V.22- E lha trouxe. Quando terminou essa nova criação, Ele "a deu" em casamento ao seu marido, estabelecendo assim a eternamente significativa instituição do casamento. Uma vez que o Criador instituiu o casamento, este constituiu um relacionamento sagrado do homem com a mulher, envolvendo profundo mistério e proclamando sua origem divina. O amoroso coração de Deus sem dúvida se regozijou com a instituição de um relacionamento que deveria ser sublima, puro, santo e agradável para a humanidade.

 

V. 23- Esta, afinal, é ...carne da minha carne. O homem reconheceu nesta nova criação uma companheira divinamente criada para atender a todos os anseios do seu faminto coração para a execução da santa vontade de Deus.

Varoa (ishsha)... varão(ish). Estas duas palavras hebraicas são muito parecidas até mesmo no som. A única diferença entre elas é que a palavra "mulher" tem um sufixo feminino. Léxicos mais recentes declaram que estas palavras não são etimologicamente relacionadas.
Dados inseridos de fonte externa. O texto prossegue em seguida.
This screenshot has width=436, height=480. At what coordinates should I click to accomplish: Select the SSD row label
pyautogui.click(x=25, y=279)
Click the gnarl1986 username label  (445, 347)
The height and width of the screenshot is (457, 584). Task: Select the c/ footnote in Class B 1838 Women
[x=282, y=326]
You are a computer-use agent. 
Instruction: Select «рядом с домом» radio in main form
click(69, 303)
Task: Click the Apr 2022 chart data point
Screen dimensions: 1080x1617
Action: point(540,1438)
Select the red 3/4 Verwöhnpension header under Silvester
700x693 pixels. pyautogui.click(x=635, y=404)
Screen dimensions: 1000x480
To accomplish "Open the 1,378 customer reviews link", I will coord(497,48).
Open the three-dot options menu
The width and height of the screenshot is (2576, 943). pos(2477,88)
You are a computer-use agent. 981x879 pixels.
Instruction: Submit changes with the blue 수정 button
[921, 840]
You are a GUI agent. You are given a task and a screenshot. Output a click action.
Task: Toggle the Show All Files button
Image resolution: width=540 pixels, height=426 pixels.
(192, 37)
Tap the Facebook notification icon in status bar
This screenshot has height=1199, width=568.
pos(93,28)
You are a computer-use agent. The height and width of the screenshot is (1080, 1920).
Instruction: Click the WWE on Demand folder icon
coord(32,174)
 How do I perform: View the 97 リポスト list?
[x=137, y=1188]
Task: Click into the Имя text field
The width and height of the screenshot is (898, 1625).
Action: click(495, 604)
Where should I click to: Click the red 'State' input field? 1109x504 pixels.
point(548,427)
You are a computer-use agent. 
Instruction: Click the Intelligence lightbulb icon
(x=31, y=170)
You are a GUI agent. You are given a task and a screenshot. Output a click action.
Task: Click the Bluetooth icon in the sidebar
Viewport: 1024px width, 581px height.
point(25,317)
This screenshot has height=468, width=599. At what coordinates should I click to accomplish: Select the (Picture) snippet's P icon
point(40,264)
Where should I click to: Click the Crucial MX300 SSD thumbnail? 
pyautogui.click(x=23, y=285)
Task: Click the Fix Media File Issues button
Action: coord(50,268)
Não há, entretanto, nenhuma base para rejeitarmos a opinião anterior de que a palavra "mulher" vem da palavra "homem".

 

V.24- Por isso...o homem...se une (deibaq) à sua mulher. O criador estabeleceu base completa para o casamento. Rashi, o grande comentador hebreu, declara que estas palavras são um comentário específico do Espírito Santo. O comentário final sobre a união de marido e mulher foi feito por nosso Senhor, quando disse: "Por isso deixará o homem a seu pari e a sua mãe, e unir-se-á a sua mulher. E serão dois, uma só carne; e assim já não serão dois, mas uma só carne. Portanto o quer Deus ajuntou não o separe o homem". (Mc.10:7-9). Deus planejou que os laços matrimoniais deveriam ser terminantemente indissolúveis.

Se une, (deibaq) significa "colar-se a" sua esposa (sua própria esposa). A palavra mulher está no singular. O homem, que é o mais forte, é o que deve unir-se a ela. A esposa ficará segura ao marido, se ele exercer sobre ela o tipo de poder amoroso descrito neste versículo. "O que Deus ajuntou não o separe o homem". Esta é uma declaração antiga, mas é verdadeiramente a palavra de Deus para todos os corações da atualidade e para sempre. Como é notável que um relacionamento tão exatamente descrito por Moisés há séculos atrás, continue enraizado na verdade eterna e no decreto divino!

A santidade do casamento fundamenta-se no próprio coração das Escrituras, e ficou eternamente destacada pelo Espírito Santo, como necessidade básica. Deus quis que as criaturas feitas à Sua imagem fossem Seus vasos escolhidos para a edificação de um lar que Lhe fosse agradável.

No N.T. o Espírito revela: o relacionamento divinamente estabelecido entre o homem e a mulher, baseia-se na ordem da criação; na liderança da família exercida pelo marido; na santidade eterna dos votos matrimoniais; no tipo de amor que deveria unir o esposo à esposa; e na pureza que deveria caracterizar aquelas que tipificam a Esposa por quem Cristo deu a Sua vida.